BIO/BME Faculty Search Seminar; Dr. Wenjun Wang
- Starts: 9:45 am on Monday, April 6, 2026
Title: "Mechanometabolism in Tumor Microenvironment"
Abstract: Solid tumors are shaped not only by tumor-intrinsic genetic programs, but also by systemic physiology and the mechanical properties of the tumor microenvironment. In breast cancer, extracellular matrix remodeling is a key regulator of disease progression and therapeutic response, while metabolic disorders such as diabetes and obesity are associated with worse outcomes. Yet mechanics and metabolism are often studied separately, leaving unresolved how systemic metabolic dysfunction remodels tumor mechanics and how mechanical cues regulate cellular metabolism and phenotype across the tumor microenvironment. In this talk, I will first discuss how diabetic hyperglycemia promotes breast tumor progression by reshaping tissue mechanics. Using engineered models and in vivo studies, I showed that diabetic hyperglycemia drives nonenzymatic glycation of the extracellular matrix, which alters matrix mechanics and accelerates disease progression. This remodeling enhances tumor cell proliferation and epithelial-mesenchymal transition, disrupts vascular integrity, and promotes immune suppression, revealing matrix glycation as a mechanistic link between metabolic disease and tumor progression. I will then turn to a second question: how matrix mechanics regulate cell behavior through metabolism. Using engineered hydrogels, quantitative imaging, and metabolic analysis, I found that matrix physical properties impose bioenergetic constraints on endothelial behavior. Collagen density regulates tip -stalk rearrangement during angiogenesis through cellular energetics, while matrix stiffness increases the efficiency with which endothelial cells convert intracellular energy into traction force. Building on this framework, I am now investigating how matrix viscoelasticity regulates T cell metabolism, phenotype, and exhaustion in breast tumors. Together, these studies support a model in which systemic metabolic dysfunction reshapes tissue mechanics, while matrix mechanics regulate cellular energetics and functional state. This work establishes mechanometabolism as a central principle in tumor progression and highlights new opportunities for targeting the tumor microenvironment.

(Stored items from a collection)
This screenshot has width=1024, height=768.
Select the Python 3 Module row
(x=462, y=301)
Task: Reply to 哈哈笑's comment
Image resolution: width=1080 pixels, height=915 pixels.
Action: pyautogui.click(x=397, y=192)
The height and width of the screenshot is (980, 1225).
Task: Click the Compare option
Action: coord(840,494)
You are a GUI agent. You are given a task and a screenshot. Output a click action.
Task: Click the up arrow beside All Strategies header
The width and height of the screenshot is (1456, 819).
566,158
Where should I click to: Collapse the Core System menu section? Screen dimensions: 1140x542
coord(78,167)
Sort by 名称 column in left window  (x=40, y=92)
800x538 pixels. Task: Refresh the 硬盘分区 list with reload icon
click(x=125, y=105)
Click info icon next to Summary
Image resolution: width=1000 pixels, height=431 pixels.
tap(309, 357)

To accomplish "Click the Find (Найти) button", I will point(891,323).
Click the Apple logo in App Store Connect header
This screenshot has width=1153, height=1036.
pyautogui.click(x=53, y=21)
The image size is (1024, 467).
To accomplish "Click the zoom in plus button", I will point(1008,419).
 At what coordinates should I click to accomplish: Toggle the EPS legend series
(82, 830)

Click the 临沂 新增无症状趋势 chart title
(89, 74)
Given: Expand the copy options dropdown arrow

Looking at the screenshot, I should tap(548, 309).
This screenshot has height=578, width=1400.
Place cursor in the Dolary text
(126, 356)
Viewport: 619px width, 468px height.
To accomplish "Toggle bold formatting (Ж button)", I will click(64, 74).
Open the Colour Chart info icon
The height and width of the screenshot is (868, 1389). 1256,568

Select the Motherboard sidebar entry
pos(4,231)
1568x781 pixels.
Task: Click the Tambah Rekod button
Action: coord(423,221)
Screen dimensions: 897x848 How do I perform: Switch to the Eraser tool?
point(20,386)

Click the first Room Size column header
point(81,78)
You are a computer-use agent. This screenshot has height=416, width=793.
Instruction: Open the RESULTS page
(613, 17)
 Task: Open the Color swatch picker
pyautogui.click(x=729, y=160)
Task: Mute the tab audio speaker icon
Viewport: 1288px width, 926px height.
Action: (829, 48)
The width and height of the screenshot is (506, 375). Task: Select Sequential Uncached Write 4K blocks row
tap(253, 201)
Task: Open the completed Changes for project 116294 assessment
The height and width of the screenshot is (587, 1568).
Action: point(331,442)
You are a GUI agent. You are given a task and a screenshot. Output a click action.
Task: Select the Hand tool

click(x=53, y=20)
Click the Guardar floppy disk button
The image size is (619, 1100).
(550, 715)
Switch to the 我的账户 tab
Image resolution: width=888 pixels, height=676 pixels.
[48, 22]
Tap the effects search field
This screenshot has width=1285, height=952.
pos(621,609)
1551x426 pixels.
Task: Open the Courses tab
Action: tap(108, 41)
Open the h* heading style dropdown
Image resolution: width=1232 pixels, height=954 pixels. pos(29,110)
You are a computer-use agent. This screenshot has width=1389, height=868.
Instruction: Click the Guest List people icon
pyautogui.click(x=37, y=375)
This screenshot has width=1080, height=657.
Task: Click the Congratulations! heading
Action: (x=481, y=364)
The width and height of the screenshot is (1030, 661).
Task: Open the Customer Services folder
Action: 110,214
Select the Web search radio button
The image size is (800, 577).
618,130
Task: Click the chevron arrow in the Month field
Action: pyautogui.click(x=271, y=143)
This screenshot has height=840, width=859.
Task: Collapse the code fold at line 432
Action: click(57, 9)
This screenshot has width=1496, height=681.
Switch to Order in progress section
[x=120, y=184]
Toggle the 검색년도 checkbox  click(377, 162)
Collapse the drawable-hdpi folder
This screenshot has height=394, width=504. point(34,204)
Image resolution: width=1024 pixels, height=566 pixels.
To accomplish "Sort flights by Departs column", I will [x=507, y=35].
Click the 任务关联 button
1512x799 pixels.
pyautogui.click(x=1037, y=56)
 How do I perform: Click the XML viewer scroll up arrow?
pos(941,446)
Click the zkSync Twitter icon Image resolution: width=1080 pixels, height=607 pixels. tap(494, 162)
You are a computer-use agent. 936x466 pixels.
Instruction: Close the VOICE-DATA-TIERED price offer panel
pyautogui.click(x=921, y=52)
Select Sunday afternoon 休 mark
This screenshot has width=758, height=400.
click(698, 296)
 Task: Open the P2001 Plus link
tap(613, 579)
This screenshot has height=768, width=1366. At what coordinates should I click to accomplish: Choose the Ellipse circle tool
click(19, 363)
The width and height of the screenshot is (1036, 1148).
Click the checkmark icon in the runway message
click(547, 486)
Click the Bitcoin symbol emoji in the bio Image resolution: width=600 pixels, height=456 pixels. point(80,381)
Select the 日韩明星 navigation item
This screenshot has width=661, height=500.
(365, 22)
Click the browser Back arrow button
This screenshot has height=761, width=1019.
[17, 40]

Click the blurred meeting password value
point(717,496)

WHAT IS NEEDED: Render this sentence from the seminar abstract in Spanish: "In this talk, I will first discuss how diabetic hyperglycemia promotes breast tumor progression by reshaping tissue mechanics."

ANSWER TO THIS TASK: En esta charla, primero hablaré de cómo la hiperglucemia diabética promueve la progresión del tumor de mama al remodelar la mecánica tisular.